What to do | Render the records as a Markdown table with the columns "Row" and "Line", covering everything from the first line of the records up to and including the line with "Select the Crosshair". Number each row and leave out blank lines.

Information shown |
────
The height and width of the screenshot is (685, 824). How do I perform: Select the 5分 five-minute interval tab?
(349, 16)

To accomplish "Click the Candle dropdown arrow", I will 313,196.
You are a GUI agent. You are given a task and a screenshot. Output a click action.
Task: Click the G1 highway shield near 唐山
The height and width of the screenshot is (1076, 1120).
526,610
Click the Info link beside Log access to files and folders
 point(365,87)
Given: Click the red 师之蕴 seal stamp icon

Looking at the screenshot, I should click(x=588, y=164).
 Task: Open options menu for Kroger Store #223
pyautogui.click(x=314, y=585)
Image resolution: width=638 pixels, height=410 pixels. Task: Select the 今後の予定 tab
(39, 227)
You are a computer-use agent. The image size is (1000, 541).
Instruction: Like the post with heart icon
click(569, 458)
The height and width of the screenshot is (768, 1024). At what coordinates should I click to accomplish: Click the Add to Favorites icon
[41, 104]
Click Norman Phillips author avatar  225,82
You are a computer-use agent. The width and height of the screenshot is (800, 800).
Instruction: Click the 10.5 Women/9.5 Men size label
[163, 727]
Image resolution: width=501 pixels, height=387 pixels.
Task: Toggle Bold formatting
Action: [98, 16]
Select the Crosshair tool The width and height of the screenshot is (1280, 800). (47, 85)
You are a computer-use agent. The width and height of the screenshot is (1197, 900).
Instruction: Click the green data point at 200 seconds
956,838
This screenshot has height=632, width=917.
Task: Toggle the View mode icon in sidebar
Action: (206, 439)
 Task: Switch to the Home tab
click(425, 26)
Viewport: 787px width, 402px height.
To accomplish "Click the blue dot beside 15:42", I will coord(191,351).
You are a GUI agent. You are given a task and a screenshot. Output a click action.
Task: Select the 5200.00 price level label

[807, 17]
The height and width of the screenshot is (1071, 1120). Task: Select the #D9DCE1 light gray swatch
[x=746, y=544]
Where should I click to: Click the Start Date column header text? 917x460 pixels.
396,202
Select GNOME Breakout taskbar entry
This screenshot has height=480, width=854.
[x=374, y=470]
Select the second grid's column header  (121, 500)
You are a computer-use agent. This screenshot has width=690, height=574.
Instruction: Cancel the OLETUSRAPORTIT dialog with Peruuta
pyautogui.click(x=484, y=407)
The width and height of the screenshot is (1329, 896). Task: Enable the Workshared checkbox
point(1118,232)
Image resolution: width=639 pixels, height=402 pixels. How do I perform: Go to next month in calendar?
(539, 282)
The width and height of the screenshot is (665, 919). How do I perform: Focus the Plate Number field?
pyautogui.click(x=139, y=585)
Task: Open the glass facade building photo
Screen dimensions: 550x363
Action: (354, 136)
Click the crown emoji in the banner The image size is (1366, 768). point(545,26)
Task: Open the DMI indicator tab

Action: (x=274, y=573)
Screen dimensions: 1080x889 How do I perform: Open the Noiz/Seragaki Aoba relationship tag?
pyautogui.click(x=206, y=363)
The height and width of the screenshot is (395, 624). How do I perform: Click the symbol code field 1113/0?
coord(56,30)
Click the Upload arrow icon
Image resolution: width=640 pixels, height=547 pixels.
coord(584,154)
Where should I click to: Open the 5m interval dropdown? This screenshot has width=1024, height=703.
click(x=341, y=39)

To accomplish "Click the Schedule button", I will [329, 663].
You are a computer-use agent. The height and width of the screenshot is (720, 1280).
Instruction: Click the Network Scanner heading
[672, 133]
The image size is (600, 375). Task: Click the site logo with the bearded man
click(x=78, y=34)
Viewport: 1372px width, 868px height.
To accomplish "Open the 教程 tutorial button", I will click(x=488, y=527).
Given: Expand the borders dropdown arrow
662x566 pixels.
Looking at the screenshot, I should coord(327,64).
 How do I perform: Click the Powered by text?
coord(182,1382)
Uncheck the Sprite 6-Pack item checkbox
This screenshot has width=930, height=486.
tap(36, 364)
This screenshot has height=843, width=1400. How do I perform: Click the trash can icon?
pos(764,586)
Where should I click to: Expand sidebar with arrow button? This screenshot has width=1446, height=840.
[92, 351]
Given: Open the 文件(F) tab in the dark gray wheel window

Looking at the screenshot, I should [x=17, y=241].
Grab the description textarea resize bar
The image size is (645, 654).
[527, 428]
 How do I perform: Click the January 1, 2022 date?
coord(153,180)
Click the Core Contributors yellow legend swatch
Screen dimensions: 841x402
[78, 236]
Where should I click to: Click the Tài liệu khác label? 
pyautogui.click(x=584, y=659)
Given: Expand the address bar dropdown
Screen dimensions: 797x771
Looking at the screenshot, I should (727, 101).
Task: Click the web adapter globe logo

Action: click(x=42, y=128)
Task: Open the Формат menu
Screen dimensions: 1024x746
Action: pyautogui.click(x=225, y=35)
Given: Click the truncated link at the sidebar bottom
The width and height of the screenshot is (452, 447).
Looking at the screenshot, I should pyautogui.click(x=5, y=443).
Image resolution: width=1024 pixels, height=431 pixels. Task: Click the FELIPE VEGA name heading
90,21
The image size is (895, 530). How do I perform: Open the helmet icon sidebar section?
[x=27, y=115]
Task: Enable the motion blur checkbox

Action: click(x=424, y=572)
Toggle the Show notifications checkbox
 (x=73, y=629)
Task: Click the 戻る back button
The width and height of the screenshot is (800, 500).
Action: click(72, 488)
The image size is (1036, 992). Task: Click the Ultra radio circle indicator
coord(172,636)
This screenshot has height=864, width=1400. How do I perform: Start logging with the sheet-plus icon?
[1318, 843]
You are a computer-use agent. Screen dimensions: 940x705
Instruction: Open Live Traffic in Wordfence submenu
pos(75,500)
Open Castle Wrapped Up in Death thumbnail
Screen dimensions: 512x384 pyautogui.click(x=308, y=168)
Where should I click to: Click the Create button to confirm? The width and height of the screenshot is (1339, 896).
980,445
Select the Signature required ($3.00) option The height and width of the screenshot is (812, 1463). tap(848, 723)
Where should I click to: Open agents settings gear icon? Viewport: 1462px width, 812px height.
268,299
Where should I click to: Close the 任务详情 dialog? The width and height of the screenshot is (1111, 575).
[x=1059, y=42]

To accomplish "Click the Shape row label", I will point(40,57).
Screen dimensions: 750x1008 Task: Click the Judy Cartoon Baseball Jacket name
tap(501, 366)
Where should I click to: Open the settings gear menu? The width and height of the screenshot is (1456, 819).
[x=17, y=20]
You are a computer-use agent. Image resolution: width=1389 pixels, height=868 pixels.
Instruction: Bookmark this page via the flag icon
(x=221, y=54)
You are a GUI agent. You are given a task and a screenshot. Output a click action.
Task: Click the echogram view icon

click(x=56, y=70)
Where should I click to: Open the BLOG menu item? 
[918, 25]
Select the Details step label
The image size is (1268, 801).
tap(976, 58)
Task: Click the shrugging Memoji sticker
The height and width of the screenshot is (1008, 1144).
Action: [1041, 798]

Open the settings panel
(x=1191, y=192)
────
Answer to this task |
| Row | Line |
|---|---|
| 1 | The height and width of the screenshot is (685, 824). How do I perform: Select the 5分 five-minute interval tab? |
| 2 | (349, 16) |
| 3 | To accomplish "Click the Candle dropdown arrow", I will 313,196. |
| 4 | You are a GUI agent. You are given a task and a screenshot. Output a click action. |
| 5 | Task: Click the G1 highway shield near 唐山 |
| 6 | The height and width of the screenshot is (1076, 1120). |
| 7 | 526,610 |
| 8 | Click the Info link beside Log access to files and folders |
| 9 |  point(365,87) |
| 10 | Given: Click the red 师之蕴 seal stamp icon |
| 11 | Looking at the screenshot, I should click(x=588, y=164). |
| 12 |  Task: Open options menu for Kroger Store #223 |
| 13 | pyautogui.click(x=314, y=585) |
| 14 | Image resolution: width=638 pixels, height=410 pixels. Task: Select the 今後の予定 tab |
| 15 | (39, 227) |
| 16 | You are a computer-use agent. The image size is (1000, 541). |
| 17 | Instruction: Like the post with heart icon |
| 18 | click(569, 458) |
| 19 | The height and width of the screenshot is (768, 1024). At what coordinates should I click to accomplish: Click the Add to Favorites icon |
| 20 | [41, 104] |
| 21 | Click Norman Phillips author avatar  225,82 |
| 22 | You are a computer-use agent. The width and height of the screenshot is (800, 800). |
| 23 | Instruction: Click the 10.5 Women/9.5 Men size label |
| 24 | [163, 727] |
| 25 | Image resolution: width=501 pixels, height=387 pixels. |
| 26 | Task: Toggle Bold formatting |
| 27 | Action: [98, 16] |
| 28 | Select the Crosshair tool The width and height of the screenshot is (1280, 800). (47, 85) |